Migrants à Saint-Bauzille-de-Putois : le maire interdit 2 manifestations liées à l'arrivée de réfugiés

Saint-Bauzille-de-Putois (Hérault) - les tracts anti-migrants - octobre 2016. / © F3 LR
Saint-Bauzille-de-Putois (Hérault) - les tracts anti-migrants - octobre 2016. / © F3 LR

Le maire de Saint-Bauzille-de-Putois, commune héraultaise, dans laquelle 44 migrants de Calais sont attendus, a interdit 2 manifestations prévues dans l'après-midi. L'arrêté municipal a été pris ce mercredi matin. Il fait suite à une semaine de polémique autour de l'accueil de 87 migrants.

Par FD avec afp


Michel Issert, maire sans étiquette de Saint-Bauzille-de-Putois, dénonce notamment "l'utilisation falsifiée du blason communal" dans des tracts et la "manipulation abusive du site internet de la mairie" sur les réseaux sociaux pour appeler à ces manifestations à la tonalité très nettement anti-migrants.
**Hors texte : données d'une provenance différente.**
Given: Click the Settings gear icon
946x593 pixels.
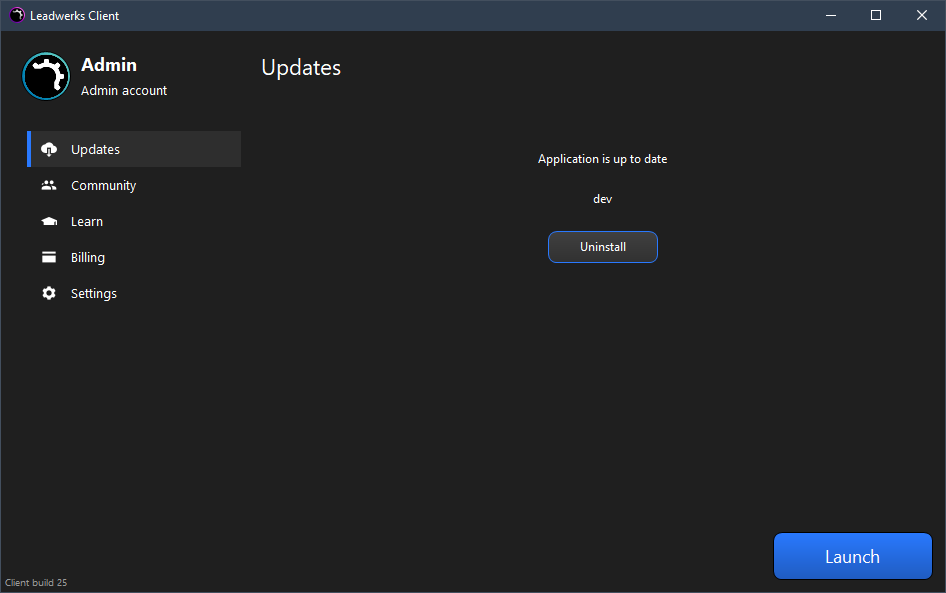Looking at the screenshot, I should [49, 293].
Ces manifestations sont "illégales et interdites", a-t-il précisé plus tard dans un communiqué. "Elles risquent de porter un trouble à l'ordre public en faisant croire aux habitants du village qu'elles sont organisées à l'initiative de la municipalité".


L'arrêté d'interdiction municipal a été transmis à la préfecture de l'Hérault


J'attire solennellement l'attention des habitants du village et des éventuels contrevenants" sur le fait que "toute infraction au présent arrêté est passible...de six mois d'emprisonnement et de 7.500 euros d'amende", prévient encore le maire.


Michel Issert s'était opposé dès son annonce mi-octobre à l'arrivée de 87 migrants dans un Centre d'accueil et d'orientation (CAO) créé par l'Etat dans la petite commune cévenole de 1.800 habitants, située à 40 km au nord de Montpellier.
Jugeant ce chiffre disproportionné pour sa commune et dénonçant l'absence de concertation avec les élus, il avait annoncé sa démission vendredi, incitant la préfecture de l'Hérault à négocier, en lien avec le ministère de l'Intérieur.

"Grâce à la solidarité et détermination de l'équipe municipale et avec le soutien de la population, nous avons obtenu que notre position "87 migrants sans concertation c'est trop", soit prise en considération par les services préfectoraux", se félicite-t-il mercredi après que le nombre de migrants prévus ait été réduit de moitié et soit désormais fixé à 44.

"Toutes les assurances ont été données pour que la municipalité puisse vérifier que cet accueil soit digne", conclut le maire qui a toujours souligné que sa localité cévenole était "une terre d'accueil".